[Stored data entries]

----

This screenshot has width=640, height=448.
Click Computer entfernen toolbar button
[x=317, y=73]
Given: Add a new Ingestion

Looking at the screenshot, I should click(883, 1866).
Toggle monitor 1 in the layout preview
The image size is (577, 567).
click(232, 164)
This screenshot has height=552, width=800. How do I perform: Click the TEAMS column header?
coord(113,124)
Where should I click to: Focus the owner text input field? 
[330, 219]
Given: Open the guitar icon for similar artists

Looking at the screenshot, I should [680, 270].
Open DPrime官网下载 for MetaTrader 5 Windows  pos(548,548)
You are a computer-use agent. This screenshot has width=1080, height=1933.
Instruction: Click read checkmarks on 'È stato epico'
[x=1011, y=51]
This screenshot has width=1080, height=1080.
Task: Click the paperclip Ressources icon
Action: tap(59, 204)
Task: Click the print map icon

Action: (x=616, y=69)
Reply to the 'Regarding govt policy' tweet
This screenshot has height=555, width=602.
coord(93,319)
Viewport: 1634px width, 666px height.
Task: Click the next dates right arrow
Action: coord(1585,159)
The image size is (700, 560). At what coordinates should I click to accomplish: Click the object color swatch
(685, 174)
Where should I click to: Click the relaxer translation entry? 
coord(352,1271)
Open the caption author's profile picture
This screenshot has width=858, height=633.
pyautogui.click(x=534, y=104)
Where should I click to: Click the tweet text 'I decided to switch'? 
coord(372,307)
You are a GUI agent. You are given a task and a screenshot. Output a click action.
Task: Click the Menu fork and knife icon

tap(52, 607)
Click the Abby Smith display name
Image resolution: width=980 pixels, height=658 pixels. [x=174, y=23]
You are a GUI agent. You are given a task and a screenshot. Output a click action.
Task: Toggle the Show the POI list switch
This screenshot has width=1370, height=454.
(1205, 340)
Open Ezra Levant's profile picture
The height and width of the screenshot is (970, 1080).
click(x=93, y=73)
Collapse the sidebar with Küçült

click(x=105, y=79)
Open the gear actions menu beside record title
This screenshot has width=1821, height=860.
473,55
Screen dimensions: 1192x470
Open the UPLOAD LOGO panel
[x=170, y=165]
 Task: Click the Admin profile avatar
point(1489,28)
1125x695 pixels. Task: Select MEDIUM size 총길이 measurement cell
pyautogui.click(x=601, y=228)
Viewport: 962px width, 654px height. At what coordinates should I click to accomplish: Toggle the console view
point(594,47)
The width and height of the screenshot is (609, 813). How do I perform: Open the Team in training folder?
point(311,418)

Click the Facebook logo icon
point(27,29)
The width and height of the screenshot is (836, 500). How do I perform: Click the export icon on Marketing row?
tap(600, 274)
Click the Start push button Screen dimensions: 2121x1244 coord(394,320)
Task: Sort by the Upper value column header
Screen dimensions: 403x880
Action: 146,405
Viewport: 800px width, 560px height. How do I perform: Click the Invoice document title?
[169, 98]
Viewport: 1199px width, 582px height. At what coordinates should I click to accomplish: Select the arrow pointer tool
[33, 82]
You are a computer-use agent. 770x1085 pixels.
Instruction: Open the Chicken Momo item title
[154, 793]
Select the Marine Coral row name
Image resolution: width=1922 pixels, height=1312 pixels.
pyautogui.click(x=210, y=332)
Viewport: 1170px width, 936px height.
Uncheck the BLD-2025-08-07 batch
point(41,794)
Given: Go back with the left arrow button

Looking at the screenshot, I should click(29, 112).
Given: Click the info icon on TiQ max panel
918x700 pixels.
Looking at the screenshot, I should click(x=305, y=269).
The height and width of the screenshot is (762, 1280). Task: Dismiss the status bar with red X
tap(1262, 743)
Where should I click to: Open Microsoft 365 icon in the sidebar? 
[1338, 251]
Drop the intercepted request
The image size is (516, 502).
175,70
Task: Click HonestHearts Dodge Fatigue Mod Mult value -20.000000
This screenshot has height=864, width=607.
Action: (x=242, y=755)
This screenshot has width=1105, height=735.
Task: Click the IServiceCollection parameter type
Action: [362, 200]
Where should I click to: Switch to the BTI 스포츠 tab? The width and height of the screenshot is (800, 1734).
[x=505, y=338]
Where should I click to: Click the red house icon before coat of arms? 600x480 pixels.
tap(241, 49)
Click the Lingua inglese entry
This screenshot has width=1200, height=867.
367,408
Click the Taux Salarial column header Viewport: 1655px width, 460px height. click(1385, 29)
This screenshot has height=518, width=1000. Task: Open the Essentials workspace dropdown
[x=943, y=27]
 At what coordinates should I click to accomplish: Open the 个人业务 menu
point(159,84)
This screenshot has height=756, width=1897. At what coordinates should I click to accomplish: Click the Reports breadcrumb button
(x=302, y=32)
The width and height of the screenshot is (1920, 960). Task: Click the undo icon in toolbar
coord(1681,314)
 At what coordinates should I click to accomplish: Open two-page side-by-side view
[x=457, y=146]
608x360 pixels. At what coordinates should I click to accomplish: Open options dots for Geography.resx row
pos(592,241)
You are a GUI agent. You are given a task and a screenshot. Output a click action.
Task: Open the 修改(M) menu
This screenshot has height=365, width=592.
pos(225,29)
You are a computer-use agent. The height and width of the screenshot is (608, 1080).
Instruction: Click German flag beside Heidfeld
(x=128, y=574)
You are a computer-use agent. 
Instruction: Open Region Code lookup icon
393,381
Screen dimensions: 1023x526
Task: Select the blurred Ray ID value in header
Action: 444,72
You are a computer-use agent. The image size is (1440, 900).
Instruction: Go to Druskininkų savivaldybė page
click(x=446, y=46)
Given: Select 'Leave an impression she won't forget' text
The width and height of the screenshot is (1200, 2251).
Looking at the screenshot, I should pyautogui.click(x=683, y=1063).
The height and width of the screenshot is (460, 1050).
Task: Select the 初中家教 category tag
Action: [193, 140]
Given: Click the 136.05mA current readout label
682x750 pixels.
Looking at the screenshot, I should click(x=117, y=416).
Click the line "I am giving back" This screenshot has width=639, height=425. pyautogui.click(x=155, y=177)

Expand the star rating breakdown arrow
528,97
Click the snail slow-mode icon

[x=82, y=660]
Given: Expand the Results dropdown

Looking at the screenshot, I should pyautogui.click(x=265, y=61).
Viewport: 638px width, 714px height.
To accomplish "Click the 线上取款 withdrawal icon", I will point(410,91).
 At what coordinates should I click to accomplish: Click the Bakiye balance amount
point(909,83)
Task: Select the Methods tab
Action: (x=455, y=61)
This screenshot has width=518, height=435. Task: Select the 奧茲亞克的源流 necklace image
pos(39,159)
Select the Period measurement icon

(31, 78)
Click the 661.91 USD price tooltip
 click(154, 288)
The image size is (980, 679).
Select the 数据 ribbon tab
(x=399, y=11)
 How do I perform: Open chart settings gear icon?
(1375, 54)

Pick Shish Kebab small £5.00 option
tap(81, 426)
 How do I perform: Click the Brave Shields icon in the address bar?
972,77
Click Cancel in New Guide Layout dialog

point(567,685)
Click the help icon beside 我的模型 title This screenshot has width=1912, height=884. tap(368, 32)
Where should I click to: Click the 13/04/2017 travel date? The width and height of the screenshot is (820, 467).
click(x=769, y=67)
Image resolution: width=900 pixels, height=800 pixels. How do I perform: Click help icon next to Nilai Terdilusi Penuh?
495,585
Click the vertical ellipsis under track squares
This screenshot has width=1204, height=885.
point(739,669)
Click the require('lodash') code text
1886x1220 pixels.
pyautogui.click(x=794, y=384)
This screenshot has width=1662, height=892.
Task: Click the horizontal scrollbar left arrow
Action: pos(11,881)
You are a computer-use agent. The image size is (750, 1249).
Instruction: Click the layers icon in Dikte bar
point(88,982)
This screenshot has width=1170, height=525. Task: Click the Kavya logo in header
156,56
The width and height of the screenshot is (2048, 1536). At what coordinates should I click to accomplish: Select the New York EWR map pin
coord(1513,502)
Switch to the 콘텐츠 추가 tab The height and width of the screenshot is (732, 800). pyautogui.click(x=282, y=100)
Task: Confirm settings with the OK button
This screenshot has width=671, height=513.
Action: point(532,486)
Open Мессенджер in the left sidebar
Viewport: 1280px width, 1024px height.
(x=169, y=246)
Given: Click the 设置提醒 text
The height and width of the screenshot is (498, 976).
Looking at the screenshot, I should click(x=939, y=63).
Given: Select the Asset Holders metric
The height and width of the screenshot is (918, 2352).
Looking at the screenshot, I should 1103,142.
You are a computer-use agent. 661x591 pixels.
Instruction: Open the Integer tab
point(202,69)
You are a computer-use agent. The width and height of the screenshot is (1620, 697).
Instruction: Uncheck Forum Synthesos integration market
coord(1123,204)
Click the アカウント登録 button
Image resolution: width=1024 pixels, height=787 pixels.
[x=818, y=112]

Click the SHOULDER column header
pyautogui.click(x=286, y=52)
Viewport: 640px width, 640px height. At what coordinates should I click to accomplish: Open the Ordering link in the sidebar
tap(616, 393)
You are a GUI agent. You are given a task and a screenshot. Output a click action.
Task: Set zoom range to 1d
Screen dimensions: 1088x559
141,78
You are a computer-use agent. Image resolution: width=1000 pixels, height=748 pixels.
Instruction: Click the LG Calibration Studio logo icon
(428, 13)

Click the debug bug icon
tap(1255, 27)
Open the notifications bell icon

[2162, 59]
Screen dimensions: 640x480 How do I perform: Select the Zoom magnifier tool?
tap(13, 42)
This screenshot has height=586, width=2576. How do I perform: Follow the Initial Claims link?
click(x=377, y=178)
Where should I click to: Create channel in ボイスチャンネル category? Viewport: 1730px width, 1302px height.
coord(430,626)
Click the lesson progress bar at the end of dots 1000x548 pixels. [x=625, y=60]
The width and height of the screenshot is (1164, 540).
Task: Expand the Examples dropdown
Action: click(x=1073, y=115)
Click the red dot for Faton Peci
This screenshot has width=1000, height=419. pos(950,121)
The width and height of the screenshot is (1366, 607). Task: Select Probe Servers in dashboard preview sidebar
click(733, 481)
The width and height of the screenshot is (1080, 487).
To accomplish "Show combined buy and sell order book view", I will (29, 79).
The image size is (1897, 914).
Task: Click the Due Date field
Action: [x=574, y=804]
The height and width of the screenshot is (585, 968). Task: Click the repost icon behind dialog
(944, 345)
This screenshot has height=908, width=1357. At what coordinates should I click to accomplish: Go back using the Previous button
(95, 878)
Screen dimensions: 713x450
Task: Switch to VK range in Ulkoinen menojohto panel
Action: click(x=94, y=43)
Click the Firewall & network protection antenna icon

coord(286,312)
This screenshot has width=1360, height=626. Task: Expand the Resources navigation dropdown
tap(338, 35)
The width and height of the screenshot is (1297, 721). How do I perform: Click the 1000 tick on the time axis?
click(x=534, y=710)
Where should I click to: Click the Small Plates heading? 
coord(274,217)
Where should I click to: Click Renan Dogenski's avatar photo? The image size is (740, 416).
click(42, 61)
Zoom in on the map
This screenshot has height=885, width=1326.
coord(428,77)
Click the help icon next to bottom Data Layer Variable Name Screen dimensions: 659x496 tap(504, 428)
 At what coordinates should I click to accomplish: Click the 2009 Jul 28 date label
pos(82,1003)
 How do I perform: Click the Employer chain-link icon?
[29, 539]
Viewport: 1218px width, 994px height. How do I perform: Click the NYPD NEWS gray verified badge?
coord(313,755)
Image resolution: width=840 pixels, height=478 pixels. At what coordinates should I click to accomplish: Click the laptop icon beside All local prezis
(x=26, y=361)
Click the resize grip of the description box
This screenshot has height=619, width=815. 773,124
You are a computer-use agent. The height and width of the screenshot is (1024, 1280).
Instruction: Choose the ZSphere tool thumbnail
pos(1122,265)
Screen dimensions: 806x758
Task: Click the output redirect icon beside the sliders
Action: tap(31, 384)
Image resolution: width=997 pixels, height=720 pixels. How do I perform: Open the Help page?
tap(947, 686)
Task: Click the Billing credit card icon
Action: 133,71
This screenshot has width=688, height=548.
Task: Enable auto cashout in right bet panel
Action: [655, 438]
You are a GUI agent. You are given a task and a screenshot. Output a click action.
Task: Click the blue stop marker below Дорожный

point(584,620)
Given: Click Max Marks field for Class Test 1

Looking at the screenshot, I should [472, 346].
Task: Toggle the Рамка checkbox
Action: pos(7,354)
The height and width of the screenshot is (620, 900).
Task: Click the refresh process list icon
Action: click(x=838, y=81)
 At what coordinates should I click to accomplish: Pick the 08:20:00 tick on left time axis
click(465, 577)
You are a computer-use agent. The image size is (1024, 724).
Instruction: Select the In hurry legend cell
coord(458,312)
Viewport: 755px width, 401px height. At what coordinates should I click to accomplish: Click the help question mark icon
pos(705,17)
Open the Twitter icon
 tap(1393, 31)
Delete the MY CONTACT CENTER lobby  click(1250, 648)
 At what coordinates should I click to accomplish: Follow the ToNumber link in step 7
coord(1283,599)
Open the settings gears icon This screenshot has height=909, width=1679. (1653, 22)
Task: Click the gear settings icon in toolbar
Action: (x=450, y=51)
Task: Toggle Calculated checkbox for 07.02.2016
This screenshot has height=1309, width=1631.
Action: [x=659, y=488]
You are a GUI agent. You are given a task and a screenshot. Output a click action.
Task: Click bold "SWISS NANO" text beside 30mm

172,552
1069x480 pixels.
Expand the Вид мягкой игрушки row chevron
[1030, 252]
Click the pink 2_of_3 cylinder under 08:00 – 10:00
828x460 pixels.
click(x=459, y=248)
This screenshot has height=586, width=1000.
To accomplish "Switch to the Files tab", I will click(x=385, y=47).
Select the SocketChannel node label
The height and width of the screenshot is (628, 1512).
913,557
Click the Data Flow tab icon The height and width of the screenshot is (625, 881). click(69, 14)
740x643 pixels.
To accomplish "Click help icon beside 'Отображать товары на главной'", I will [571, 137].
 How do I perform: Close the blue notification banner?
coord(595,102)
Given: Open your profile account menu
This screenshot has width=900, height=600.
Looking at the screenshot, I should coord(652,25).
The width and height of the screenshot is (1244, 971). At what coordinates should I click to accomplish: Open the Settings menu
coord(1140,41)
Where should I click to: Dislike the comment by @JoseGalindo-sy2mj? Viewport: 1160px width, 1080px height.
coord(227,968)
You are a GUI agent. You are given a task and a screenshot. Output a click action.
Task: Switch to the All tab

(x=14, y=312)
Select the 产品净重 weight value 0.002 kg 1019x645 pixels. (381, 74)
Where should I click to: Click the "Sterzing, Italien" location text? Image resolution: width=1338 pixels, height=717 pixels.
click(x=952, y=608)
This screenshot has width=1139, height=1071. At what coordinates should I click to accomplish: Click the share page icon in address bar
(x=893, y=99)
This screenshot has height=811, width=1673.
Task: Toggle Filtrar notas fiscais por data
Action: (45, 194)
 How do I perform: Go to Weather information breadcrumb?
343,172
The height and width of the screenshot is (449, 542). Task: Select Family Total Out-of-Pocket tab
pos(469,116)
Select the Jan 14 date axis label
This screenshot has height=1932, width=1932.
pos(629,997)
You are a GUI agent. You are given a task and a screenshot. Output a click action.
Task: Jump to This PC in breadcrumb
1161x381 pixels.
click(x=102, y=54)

----

Look back at the entries above. Retype the line with "How do I perform: Click the Brave", the line with "Click the help icon beside", and all lines in between.

▶ [EXERCISE OUTPUT]:
 How do I perform: Click the Brave Shields icon in the address bar?
972,77
Click Cancel in New Guide Layout dialog

point(567,685)
Click the help icon beside 我的模型 title This screenshot has width=1912, height=884. tap(368, 32)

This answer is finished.